In August 2022, STAT published a article highlighting thoughts from genomics leaders on how the field has changed since 2013. As quoted in that article, Carla Easter, Ph.D., who helped develop the exhibit at NHGRI, said: “What seemed avant-garde maybe in 2013, now in 2022, were just things that were a bit more routine. As before 2013, genomics has since progressed rapidly as a field of research, and has recently found its way into healthcare. Others mentioned in the article referred to achievements in many different areas of genomics (such as DNA sequencing technologies, genomic variation, functional genomics, comparative genomics, evolutionary genomics, conservation genomics, genome editing, and genomic medicine, among others) and the barriers that need to be overcome to ensure that genomics benefits everyone.

In the article, NHGRI Director Eric Green highlighted the importance of addressing the societal implications of introducing genomics into healthcare. He said: “The implementation of certain aspects of genomic medicine is no longer scientifically difficult. They are sociological, because of the societal issues related to health care. Moreover, “science dictates certain things, but it is not the only thing” that dictates genomic medicine.

As it has done for nine years, the Genome: unlocking the code of life will continue to be a source of information on the field of genomics. The site hosts training activities, interactive calendars, videos and lesson plans. Visitors can sign up for monthly newsletters to learn about new educational resources and tools. A remote tour of the exhibition itself is also available via a virtual tour. The NMNH has also created do-it-yourself mini-versions of some elements of the exhibit. Called “Genome DiY”, the resource provides very informative panels that can be downloaded for free for printing, each available in multiple languages.

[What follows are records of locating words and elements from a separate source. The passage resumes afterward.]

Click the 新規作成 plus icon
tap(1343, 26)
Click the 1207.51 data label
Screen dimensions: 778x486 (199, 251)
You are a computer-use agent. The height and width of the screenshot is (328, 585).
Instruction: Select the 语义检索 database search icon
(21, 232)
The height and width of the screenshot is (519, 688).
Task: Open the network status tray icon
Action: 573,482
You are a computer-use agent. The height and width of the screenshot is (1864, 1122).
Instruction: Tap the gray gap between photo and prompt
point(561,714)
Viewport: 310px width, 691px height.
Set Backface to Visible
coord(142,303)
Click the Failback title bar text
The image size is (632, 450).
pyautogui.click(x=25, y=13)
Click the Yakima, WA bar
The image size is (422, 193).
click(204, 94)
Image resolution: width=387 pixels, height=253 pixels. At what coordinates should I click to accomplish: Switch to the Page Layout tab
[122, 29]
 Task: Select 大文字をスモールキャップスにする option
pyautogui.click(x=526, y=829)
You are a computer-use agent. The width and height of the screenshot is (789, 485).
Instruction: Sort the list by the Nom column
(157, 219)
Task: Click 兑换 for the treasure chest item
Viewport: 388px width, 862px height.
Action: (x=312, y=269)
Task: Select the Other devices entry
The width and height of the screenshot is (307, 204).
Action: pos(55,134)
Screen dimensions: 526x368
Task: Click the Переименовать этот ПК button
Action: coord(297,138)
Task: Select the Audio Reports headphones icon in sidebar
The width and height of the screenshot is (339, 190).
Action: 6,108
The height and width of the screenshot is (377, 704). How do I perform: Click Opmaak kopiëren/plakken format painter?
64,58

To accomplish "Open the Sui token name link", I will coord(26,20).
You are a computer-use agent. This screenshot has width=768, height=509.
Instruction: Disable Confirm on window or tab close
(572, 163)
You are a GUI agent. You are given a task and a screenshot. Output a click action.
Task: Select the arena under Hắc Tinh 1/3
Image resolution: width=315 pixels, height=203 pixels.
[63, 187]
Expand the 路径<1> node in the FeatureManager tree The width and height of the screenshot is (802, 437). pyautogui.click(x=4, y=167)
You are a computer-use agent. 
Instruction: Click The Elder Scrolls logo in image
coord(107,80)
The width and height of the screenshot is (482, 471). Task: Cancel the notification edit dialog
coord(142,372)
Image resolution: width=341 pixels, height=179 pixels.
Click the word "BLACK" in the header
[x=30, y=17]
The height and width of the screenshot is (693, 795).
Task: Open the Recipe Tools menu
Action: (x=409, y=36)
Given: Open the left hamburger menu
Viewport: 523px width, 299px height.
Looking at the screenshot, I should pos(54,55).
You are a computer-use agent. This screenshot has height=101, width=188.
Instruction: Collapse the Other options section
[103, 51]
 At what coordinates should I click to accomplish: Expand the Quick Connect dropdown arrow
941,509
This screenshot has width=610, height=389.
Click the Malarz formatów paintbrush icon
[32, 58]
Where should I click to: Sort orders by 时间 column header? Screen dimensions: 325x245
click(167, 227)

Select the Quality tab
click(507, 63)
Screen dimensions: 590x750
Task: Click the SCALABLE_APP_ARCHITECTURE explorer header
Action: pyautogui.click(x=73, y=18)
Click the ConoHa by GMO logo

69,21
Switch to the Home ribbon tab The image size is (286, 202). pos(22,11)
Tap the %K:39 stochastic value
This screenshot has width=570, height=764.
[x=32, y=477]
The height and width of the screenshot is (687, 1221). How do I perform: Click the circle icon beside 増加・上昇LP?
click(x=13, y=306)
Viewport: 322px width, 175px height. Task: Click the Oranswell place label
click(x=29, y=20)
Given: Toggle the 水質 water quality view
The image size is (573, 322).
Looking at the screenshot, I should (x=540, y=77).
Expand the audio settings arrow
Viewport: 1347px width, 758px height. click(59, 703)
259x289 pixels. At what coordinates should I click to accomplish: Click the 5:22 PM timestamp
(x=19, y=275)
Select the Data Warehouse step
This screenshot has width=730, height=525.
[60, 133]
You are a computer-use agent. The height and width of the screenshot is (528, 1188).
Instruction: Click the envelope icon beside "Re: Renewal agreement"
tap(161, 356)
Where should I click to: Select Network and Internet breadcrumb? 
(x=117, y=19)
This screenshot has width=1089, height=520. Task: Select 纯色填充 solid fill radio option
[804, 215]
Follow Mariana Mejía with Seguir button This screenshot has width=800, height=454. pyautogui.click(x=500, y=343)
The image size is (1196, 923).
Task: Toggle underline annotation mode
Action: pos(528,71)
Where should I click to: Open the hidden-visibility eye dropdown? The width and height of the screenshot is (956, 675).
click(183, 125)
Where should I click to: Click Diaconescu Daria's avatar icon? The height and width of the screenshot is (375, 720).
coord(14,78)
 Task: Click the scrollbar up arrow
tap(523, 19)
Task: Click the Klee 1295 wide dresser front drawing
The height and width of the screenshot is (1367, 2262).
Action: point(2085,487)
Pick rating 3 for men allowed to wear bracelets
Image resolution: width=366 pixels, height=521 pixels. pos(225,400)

Although the exhibit is officially closed, some major exhibits from it have been moved to the main NIH campus in Bethesda, MD. Specifically, four elements of the exhibit – covering ‘what’s in your genome’, ‘what’s your genetic risk’, ‘what’s in your microbiome’ and ‘what genomics could mean for you” – will be installed on four floors in the C wing of building 31 (the Claude D. Pepper building) in the coming months.

NHGRI was very lucky to have established a wonderful collaboration with NMNH. Together, the NHGRI-NMNH partnership developed a landmark exhibit that effectively introduced the field of genomics to millions. Perhaps the NHGRI and NMNH will come together in ten years to create another exhibit showcasing the next decade of amazing genomic breakthroughs.